Musicians complete art apprenticeshipAugust 4, 2011
Guitar maker Christopher Zambelli, a master artist in the West Virginia Folk Art Apprenticeship Program, has completed a project through teaching apprentice Seth Marstiller the processes used in making a dreadnaught-style acoustic guitar. Both men are from Beverly, and Marstiller, a recent graduate of Elkins High School, now works at Armstrong Flooring.
Over a course of about 12 months, Zambelli taught Marstiller the many aspects of producing an excellent-sounding Martin D-18 style guitar. Marstiller has kept a detailed notebook of all the operations and stages of guitar making, from rough sawing to fine finishing.
The soundboard or top of the guitar they built is red spruce, harvested locally by Zambelli, and according to many, the finest wood anywhere for making good-sounding acoustic guitars. Instrument makers from all over the eastern United States and beyond have sought out West Virginia red spruce for their instrument making. Old-timers called the red spruce "yew pines." It only grows at altitudes above 4,000 feet, so Cheat Mountain, Allegheny Mountain and other higher ridges from Tucker to Pocahontas counties have red spruce growing on their highest reaches. While very little virgin spruce still exists, a few large trees may be seen on Gaudineer Knob near the Randolph-Pocahontas County line.
As is traditional on D-18 style guitars, aside from the spruce top, the body and neck are made from mahogany. Both Zambelli and Marstiller are excellent guitar players and both are extremely happy about how the guitar sounds - the most important aspect of any guitar. Aside from the sound, Zambelli's fine woodworking is flawless on his numerous recently made guitars, and by carefully working under his direction, Marstiller's guitar exhibits the same degree of workmanship.
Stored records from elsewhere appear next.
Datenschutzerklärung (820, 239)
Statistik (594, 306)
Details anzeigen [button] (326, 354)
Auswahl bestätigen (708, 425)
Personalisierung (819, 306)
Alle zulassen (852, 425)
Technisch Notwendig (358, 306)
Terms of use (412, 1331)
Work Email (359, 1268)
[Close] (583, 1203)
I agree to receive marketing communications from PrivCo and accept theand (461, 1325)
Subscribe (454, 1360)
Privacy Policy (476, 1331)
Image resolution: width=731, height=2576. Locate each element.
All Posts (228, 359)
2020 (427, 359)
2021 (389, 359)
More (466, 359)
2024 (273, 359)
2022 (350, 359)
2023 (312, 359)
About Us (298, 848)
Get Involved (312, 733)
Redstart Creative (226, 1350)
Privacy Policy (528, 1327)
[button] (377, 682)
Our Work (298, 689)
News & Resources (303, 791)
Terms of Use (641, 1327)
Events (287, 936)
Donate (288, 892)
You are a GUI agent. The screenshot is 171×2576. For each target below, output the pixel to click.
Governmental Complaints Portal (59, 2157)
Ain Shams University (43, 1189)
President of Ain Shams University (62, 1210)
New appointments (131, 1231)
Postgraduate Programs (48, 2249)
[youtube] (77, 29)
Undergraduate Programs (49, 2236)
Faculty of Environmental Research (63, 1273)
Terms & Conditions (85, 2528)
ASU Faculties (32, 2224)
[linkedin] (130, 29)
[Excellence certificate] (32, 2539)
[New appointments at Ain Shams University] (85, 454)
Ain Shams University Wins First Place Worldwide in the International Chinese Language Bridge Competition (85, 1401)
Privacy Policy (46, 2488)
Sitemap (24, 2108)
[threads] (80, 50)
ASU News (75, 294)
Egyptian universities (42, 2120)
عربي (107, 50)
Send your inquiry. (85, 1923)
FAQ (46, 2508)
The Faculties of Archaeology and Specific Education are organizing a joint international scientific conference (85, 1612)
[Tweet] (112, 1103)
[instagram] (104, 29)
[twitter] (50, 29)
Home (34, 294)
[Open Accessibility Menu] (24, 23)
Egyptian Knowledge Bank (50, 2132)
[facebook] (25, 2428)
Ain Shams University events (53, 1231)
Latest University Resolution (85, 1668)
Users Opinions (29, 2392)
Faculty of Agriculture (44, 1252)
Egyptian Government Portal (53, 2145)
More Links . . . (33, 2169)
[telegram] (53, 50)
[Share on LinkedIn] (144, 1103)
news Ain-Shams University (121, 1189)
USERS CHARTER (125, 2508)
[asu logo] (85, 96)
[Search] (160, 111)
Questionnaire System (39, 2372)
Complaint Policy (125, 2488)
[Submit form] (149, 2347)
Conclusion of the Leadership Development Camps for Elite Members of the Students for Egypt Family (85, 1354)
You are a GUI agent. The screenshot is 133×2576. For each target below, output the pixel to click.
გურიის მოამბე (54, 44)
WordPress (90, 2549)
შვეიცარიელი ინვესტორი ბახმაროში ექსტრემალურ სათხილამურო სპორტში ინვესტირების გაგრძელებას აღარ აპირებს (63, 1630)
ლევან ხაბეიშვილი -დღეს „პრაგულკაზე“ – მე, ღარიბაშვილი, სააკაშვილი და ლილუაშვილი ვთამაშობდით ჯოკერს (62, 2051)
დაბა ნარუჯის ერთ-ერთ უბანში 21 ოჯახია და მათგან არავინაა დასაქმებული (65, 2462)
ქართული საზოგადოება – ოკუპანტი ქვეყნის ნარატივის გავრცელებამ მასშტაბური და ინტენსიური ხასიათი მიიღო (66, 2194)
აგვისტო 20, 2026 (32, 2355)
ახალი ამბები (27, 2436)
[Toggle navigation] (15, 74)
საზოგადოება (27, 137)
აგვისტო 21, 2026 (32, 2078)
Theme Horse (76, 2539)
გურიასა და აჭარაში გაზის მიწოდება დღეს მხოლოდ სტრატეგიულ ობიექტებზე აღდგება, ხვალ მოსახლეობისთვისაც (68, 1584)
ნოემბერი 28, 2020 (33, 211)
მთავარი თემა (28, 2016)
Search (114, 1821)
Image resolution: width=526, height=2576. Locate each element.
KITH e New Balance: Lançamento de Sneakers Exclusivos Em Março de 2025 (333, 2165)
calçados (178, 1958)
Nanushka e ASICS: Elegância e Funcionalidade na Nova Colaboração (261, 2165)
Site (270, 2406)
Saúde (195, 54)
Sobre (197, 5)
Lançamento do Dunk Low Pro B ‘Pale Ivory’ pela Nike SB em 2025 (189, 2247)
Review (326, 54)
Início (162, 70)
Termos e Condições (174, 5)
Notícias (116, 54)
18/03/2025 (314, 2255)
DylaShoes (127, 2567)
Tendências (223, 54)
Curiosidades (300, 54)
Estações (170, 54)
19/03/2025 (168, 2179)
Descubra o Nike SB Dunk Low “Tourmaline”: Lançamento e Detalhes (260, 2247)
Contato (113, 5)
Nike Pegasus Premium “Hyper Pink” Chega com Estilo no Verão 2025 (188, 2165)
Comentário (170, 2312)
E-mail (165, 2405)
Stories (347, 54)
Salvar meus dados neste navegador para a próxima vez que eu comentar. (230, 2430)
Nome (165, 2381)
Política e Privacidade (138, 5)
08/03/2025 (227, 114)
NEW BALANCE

Gerald Milnes, of the Augusta Heritage Center of Davis & Elkins College, coordinates the West Virginia Folk Art Apprenticeship Program. He said that this apprenticeship shows how the program is supposed to work. Experienced artists, in this case a luthier (instrument maker), has passed on numerous guitar making techniques and construction methods to a much younger apprentice. This ensures that another generation will have that knowledge. Marstiller has kept copious notes throughout their work together of all the various processes and with the experience of actually doing the physical work, is capable of producing guitars himself. Through more experience, he has the tools at hand to craft finely made guitars that could be in demand by future generations of players.
The West Virginia Folk Art Apprenticeship Program is funded by a grant from the National Endowment for the Arts, and is administered by the Augusta Heritage Center of Davis & Elkins College.